***** Verilen metin

Kulaklarımdan hiç silinmeyen bir çığlık var, o zamanlar 6 yaşında bile olmayan kızımın çığlığı. Ayrımcılıkla, savaşla, haksızlıkla, darbe planlarıyla karşılaştığımda tekrar kulaklarımda çınlayan bir çığlık...
Müzeye dönüştürülmüş Sachsenhausen ölüm kampını ziyaret ediyorduk birlikte. Kampın içinde dikenli tellerle 3 metre kala kalın beyaz çizgiler çekilmişti. Her tarafta da o beyaz çizgileri geçenlerin öldürüleceği yazıyordu. Rehberimiz öyle anlatmıştı bize. Kızım ben o beyaz çizgiye yaklaşınca arttı kulaklarımdan silinmeyen o çığlığı.. ”Annecim, gitme annecim ne olur yaklaşma oraya annecim.” Onun çığlığı, ölüm kampına sürülmüş yüz binlerce insanın havada asılı kalmış çığlıklarına karıştı.
Sachsenhausen ilk kurulan kamplardan biri.

**********

Alıştırma:
Lütfen Sachsenhausen ölüm kampı ziyaretini anlatan yukarıdaki metnin devamını, son cümleden sonrasını yazarak getirin.

***** Veri girdileri

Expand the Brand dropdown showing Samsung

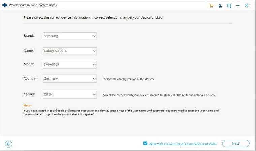(70, 36)
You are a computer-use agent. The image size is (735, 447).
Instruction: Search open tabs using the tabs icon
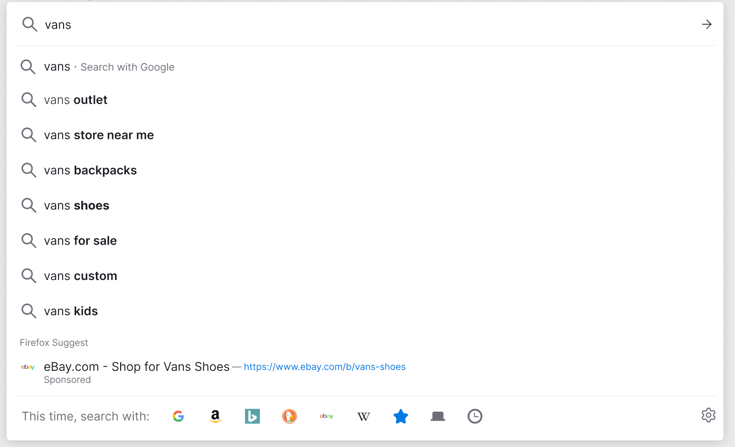click(438, 416)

**********

Beklenen yanıt:
Yalnızca Yahudiler değil, solcular, muhalifler, liberaller, direnişçiler, sendika üyeleri, eşcinseller ve Katolikler de geçmiş oradan. Kampın başka bir özelliği de, tıbbi deneyler için kullanılmış olması. O ameliyathanelerin, oralarda kullanılan aletlerin korkunçluğunu tarif edemem bile...
27 Ocak Yahudi Soykırımı’nın kurbanlarını anma günü. Başka bir ölüm kampının Auschwitz’in kurtarıldığı günün yıldönümü. Türkiye Dışişleri Bakanlığı da, yazılı bir açıklama yaptı ve ‘ Holokost’un tel’in edilmesi, gelecekte soykırımların önlenmesi amacıyla gerekli tedbirlerin alınması ve yeni kuşakların eğitilmesine yönelik gayretlerin teşvik edilmesi her BM üyesi ülkenin görevi olduğu kadar, bir insanlık borcudur’ dedi .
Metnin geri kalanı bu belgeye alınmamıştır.